**Actions to take**
**A)** In the forum thread about a sister's pregnancy, how many years has the original poster been trying to conceive with a husband?
**B)** From the forum thread about a sister's pregnancy, extract the passage word for word, starting at "I am having" and ending at "I was pregnant!".
**C)** Extend the forum thread about a sister's pregnancy and a maternity-leave celebration, picking up after its final line.

======== Provided text ========

AmIlivingonanotherplanet · 13/11/2018 16:30

Hi all,
Need a safe place to scream and vent. Trying to conceive with husband for 9 years, had 2 miscarriages in that time. Have son from previous relationship. My sister announced earlier this year she was pregnant, very happy for her and her husband. Lovely news. But the fuss the family is making over it is overwhelming. Yes I am sad for me, and yes I am jealous. But, I found out today that we are now apparently celebrating her starting maternity leave. Have I missed something? Is this a new trend? Or just my family being over the top?

OP posts:
WitchDancer · 13/11/2018 16:31

Good grief! It's not something I have ever heard of.

AmIlivingonanotherplanet · 13/11/2018 16:51

I am having to organise the baby shower, something I really didn't want to do. One because my sister said she hates going to all her friends baby showers as doesn't 'believe' in them but it's a way to get all her money back for stuff she has brought. 2: it reminds me that I had no one want to throw me a baby shower.
It just seems my family want to be extra involved with her pregnancy and I got told to leave home when I found out I was pregnant!
I was 21 when I had my son and still lived at home. She is married and 31 (2 years younger than me) and own their home.

OP posts:
Herewegoagain6 · 15/11/2018 12:13

So sorry for how you're feeling. Nope I've never heard of a celebration of starting maternity leave 😂

SlippedMyIdiom · 18/11/2018 17:06

Hi there,

  1. We aren't Americans: they are the ones with the baby showers.
  2. Celebrating Maternity Leave is NOT a thing.
  3. If your sister didn't want to buy her 'friends' presents then she shouldn't have. That's like inviting people to your wedding just to get the presents - I personally hate that!

======== Supplied material ========

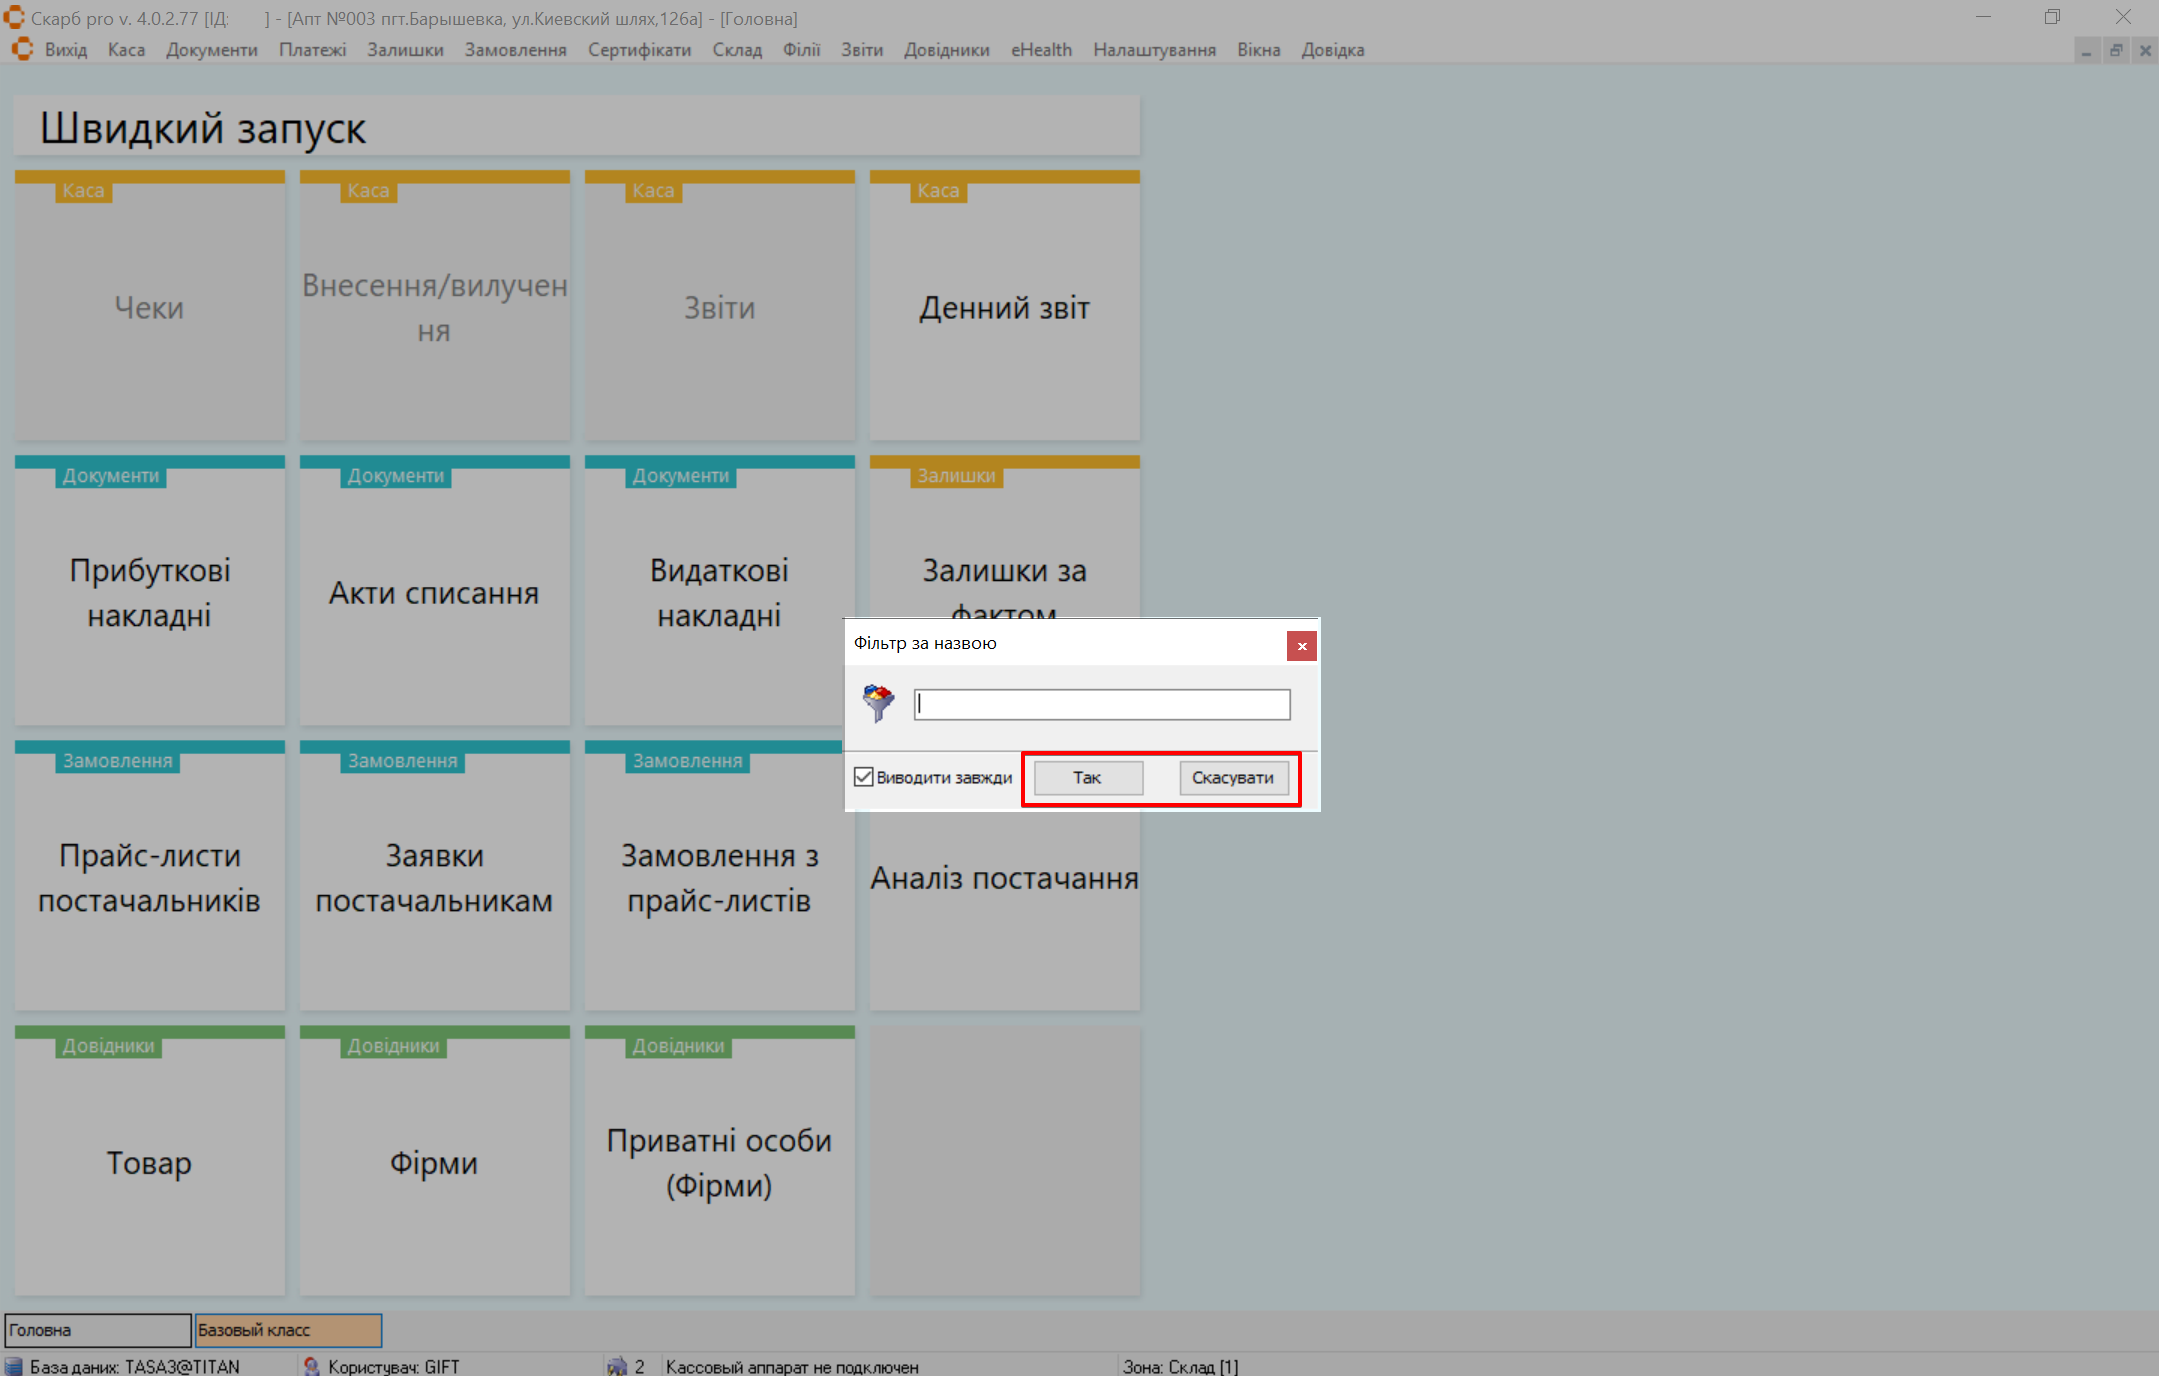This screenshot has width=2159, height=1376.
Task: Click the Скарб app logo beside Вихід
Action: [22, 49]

========

**Results**
**A)** Nine years.

**B)**
I am having to organise the baby shower, something I really didn't want to do. One because my sister said she hates going to all her friends baby showers as doesn't 'believe' in them but it's a way to get all her money back for stuff she has brought. 2: it reminds me that I had no one want to throw me a baby shower.
It just seems my family want to be extra involved with her pregnancy and I got told to leave home when I found out I was pregnant!

**C)**
  4. You are not obliged to throw the BS (pun slightly intended). Your family are being rather insensitive imo. You can ask but you can't expect. Perhaps you could throw the shower if you want to, but give your family a gentle reminder that you are still TTC and so being expected to do xyz is a bit much... All the best to you and TTC, Idiom
AmIlivingonanotherplanet · 19/11/2018 14:13

Thanks. I am going to do the BS but I am not doing anymore than that.
I have got it all off my chest and feel a bit better for doing so!

OP posts:
SlippedMyIdiom · 22/11/2018 00:52

I'm glad you're feeling better, sometimes we just need a good vent! I know what it's like to be TTC -
only for 4 years but looking less and less likely at the moment that I'm fertile.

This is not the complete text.